One of the men took hold of the
needles in his right hand, all five at once, and ripped them from under his
fingers. The pain forced Troseth to open his eyes, but he couldn’t have
screamed. He was too weak, too sick to his stomach. The other needles were
similarly removed. Troseth felt light-headed, nauseous, as he had when he’d
drank down the bottle of spirits in one draught. Just the hint of that memory
caused him to dry heave. One of the figures regarded him momentarily, as if to
make sure he was still conscious.
They removed the loincloth that
had covered Troseth’s private regions. As queasy as he felt, his mind struggled
to remain alert. His chair was pushed forward until it rested on its high back
and two arms. Troseth had managed to wrench his hands out of the way just in
time to avoid having them crushed by his own weight. He heard one of the men
leave the room and reenter moments later. He was certain he had seen the tip of
a red-hot poker pass only inches from his eyes. Hard hands pushed the cheeks of
his legs apart and he felt a searing heat approaching his naked flesh. It was
the last sensation he remembered.
He woke some time later. Days,
hours, he was never sure. He felt sick to his stomach. His fingers and toes
hurt. He caught a familiar odor that caused him to vomit. His hands were not
bound. His leg was again chained to the wall. He felt an urgent need to move
his bowels. The pain of the passing excrement brought tears to his eyes.
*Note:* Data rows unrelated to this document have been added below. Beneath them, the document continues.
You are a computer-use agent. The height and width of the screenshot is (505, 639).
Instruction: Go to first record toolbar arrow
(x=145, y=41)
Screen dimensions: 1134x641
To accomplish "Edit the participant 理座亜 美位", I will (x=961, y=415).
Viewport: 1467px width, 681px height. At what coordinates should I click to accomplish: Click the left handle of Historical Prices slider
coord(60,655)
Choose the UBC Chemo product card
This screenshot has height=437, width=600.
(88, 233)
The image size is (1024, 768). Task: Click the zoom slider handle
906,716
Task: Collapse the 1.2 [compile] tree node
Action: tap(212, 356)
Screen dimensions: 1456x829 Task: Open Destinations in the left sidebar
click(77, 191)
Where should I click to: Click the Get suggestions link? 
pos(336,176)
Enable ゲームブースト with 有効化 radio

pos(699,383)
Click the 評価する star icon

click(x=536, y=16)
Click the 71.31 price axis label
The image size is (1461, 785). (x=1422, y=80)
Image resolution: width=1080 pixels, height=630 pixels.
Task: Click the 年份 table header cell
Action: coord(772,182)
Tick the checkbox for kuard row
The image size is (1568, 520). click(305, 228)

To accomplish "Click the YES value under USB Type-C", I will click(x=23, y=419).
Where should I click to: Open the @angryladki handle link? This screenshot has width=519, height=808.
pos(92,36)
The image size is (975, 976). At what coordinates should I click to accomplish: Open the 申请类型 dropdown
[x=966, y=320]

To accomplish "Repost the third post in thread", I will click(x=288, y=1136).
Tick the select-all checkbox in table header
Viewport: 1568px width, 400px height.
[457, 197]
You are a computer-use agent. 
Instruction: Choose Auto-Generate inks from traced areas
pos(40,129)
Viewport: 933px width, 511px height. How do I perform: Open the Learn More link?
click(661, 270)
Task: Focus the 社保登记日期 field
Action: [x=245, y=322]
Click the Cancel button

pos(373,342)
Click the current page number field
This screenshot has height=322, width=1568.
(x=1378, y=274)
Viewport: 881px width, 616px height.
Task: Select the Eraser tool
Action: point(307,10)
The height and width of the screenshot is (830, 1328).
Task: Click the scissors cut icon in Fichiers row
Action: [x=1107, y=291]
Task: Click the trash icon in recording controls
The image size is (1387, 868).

Moments later he passed out.
He spent days enduring the shame
and agony. He became instinctively frightened of relieving himself. The rotten
swill they had forced down his throat, however, had made him more ill than he’d
ever been in his life. He had seen soldiers die from dysentery, and he was
certain that would be his fate, as well. His captors had added a special
condition to the disease, and he hated them all the more for it.
Days passed, he was certain of
it. The pain continued, even on the single day that he managed to keep his
bowels from moving. The following day he became more ill, passing out often in
his darkened cell. He began to envy the corpse that was still chained to the
wall. He truly regretted the fact that he had not killed himself the morning he
woke in the ditch.
Some uncounted days after his
arrival, he heard a voice in the hall outside of his cell. It was a deep voice,
a commanding voice. It demanded to see the prisoner. Troseth wished fervently
for his own death. He heard two sharp detonations outside of his door. He felt
a deep tremor in his lungs as the sound passed through his body. The door of
his cell shook and his chain rattled.
Slowly, the door opened, and
light flooded into the room. The light stabbed deeply into Troseth’s eyes. He
trembled with weakness and backed away from the brightness. The door opened
further and someone stepped into the room.